Gegen den Strom schwimmen zahlt sich bei US-Aktien aus

Die mächtige Bank of America verrät, mit welcher einfachen Strategie sich der amerikanische Aktienmarkt seit nunmehr drei Jahren zuverlässig schlagen lässt.
04.07.2016 08:25
Von Lorenz Burkhalter
Auf die unbeliebtesten Aktien zu setzen, zahlte sich an der Börse in New York in den letzten Jahren aus.
Auf die unbeliebtesten Aktien zu setzen, zahlte sich an der Börse in New York in den letzten Jahren aus.
Bild: Bloomberg

Unter dem Strich erwies sich eine Wette auf den amerikanischen S&P-500-Index in den vergangenen 18 Monaten als ein Nullsummenspiel. Das letzte Rekordhoch geht in den Mai vergangenen Jahres zurück, als das Börsenbarometer auf 2135 Punkte kletterte. Zum Vergleich: Am späten Freitag notierte der S&P-500-Index bei 2103 Punkten.

Anleger wird ganz schön viel Kreativität abverlangt, wollen sie mit amerikanischen Aktien Geld verdienen. Mit einer ungewohnten aber vielversprechenden Strategie warten nun die Strategen der Bank of America Merrill Lynch auf. Sie raten ihrer Anlagekundschaft zum Kauf der 10 bei Grossinvestoren unbeliebtesten Aktien und im Gegenzug zu Wetten gegen die 10 beliebtesten Aktien. Im Fachjargon wird dieses Vorgehen auch "Contrarian"-Strategie genannt.
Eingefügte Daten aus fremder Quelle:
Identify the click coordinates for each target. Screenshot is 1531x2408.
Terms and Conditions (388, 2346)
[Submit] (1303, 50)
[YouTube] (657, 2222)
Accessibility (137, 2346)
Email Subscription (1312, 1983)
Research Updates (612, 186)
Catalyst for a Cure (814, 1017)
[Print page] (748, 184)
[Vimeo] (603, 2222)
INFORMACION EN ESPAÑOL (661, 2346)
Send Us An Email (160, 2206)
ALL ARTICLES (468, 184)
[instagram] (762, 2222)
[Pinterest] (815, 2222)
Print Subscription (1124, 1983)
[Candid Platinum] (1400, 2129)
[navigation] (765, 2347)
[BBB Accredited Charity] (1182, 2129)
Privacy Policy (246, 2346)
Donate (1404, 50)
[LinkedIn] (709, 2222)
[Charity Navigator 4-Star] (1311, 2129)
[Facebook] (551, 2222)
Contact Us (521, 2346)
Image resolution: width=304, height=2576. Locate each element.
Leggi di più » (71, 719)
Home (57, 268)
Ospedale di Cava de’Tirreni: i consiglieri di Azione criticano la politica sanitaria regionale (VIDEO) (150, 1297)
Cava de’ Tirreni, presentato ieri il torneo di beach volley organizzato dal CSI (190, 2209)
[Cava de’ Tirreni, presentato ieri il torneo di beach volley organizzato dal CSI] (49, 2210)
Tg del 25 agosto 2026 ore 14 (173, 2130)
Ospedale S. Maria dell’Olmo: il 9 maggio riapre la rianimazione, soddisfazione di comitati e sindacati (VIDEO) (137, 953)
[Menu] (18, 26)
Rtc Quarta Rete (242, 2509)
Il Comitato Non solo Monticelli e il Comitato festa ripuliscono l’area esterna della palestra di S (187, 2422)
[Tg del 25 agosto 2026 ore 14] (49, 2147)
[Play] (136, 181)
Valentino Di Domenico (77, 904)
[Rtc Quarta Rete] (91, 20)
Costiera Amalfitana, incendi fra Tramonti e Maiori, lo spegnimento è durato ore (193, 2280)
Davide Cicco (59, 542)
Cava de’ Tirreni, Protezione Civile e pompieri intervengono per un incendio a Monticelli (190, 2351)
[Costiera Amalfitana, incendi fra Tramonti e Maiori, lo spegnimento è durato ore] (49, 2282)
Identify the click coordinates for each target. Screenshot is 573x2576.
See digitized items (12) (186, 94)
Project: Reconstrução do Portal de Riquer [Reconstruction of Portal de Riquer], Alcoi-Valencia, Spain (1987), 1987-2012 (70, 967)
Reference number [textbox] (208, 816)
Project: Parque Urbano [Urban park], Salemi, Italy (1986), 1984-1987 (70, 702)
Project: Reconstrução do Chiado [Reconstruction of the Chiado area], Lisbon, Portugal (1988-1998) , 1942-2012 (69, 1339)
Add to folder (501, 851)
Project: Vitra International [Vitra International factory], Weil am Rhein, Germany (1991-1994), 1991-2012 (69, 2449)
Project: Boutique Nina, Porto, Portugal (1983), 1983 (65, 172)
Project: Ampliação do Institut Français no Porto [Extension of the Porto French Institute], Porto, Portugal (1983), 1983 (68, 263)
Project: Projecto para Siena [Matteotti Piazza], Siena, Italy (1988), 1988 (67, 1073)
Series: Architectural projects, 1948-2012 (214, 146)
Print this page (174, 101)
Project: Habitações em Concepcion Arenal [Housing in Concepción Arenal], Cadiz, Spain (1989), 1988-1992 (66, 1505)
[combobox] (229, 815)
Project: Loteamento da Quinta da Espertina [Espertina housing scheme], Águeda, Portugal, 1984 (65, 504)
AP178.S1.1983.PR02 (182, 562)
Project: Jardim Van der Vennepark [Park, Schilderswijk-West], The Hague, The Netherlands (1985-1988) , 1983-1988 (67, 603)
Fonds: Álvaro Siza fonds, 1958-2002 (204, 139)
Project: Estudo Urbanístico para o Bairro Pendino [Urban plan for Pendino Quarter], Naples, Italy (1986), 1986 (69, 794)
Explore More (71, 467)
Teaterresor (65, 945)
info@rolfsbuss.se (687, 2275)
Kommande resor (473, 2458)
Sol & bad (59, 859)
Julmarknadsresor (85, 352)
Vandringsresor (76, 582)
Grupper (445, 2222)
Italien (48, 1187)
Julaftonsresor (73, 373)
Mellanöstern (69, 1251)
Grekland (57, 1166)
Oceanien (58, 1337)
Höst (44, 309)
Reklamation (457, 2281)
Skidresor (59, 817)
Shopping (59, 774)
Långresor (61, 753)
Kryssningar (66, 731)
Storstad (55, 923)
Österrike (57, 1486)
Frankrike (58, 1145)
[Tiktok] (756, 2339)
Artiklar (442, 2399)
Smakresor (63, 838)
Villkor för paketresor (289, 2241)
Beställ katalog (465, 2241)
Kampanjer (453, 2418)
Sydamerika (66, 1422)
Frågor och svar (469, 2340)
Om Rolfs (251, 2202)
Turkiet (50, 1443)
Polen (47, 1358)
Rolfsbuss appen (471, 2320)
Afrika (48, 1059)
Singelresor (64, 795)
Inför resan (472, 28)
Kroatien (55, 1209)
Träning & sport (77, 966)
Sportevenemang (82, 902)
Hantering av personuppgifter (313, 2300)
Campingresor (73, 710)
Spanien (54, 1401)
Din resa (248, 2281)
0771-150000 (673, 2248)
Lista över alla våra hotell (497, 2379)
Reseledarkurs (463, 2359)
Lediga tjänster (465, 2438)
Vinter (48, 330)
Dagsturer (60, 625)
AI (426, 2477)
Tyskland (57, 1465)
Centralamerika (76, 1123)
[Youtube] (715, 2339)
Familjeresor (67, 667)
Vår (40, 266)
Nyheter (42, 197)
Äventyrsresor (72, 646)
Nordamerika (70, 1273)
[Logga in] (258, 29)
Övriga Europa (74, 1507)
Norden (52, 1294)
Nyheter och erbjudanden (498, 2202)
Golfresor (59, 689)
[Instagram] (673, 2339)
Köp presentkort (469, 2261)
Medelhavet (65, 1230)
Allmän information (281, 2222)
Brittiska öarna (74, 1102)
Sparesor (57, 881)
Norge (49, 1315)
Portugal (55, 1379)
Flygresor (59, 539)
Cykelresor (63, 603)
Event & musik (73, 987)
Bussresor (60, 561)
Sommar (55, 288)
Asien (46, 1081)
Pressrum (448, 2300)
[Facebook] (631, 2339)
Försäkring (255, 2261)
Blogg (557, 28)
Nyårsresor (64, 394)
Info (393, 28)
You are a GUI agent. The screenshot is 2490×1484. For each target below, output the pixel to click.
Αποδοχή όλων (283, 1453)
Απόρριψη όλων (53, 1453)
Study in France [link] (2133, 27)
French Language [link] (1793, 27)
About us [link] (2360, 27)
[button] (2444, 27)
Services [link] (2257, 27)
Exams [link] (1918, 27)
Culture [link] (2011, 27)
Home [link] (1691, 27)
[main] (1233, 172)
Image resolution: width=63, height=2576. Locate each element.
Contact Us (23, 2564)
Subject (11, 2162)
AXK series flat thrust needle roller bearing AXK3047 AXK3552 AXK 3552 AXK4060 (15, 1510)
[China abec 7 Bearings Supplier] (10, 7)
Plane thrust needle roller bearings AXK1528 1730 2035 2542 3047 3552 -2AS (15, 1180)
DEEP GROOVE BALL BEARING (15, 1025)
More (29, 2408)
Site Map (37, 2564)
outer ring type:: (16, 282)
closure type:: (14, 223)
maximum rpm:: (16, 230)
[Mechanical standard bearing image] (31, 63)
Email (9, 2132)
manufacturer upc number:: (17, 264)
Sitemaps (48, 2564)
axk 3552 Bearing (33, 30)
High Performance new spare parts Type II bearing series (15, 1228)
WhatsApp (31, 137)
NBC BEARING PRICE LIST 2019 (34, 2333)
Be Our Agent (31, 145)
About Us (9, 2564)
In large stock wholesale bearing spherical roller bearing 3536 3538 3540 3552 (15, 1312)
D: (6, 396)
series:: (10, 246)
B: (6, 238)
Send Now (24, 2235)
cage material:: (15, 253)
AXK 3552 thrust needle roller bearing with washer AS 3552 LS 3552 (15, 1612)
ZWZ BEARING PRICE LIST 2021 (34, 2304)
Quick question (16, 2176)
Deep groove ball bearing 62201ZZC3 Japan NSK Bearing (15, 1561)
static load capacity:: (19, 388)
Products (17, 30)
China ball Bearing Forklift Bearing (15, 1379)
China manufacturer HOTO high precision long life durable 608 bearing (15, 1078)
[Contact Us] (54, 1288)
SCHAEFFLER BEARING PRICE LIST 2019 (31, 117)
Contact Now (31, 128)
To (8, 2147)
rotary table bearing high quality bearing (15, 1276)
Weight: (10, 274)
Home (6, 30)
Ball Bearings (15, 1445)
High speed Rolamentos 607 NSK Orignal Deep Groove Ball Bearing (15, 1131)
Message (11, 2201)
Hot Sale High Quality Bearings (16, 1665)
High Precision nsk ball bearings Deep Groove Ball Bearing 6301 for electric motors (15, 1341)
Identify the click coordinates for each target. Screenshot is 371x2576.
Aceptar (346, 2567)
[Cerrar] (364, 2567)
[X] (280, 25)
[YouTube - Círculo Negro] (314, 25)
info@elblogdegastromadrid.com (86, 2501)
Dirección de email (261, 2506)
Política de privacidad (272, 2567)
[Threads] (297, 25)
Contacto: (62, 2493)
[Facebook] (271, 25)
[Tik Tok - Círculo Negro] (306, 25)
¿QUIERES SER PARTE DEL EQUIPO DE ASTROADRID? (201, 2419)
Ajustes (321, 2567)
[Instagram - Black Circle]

Vom Trend in Richtung passiver Aktienfonds profitieren

In den letzten Jahren liessen sich damit überwältigende Renditen erzielen. 2014 schnitten die 10 beliebtesten Aktien um 13,7 Prozent schlechter als der S&P-500-Index ab, gefolgt von 3,5 Prozent im Jahr darauf. Im bisherigen Jahresverlauf resultiert ein relatives Minus von 4,3 Prozent. 2014 übertrafen die 10 unbeliebtesten Aktien den Gesamtmarkt hingegen um stolze 18 Prozent, gefolgt von 4,1 Prozent im darauffolgenden Jahr. In der ersten Hälfte 2016 entwickelte sich diese Titelauswahl hingegen um 12,6 Prozent besser als der S&P-500-Index, so die bankeigenen Berechnungen der Bank of America Merrill Lynch.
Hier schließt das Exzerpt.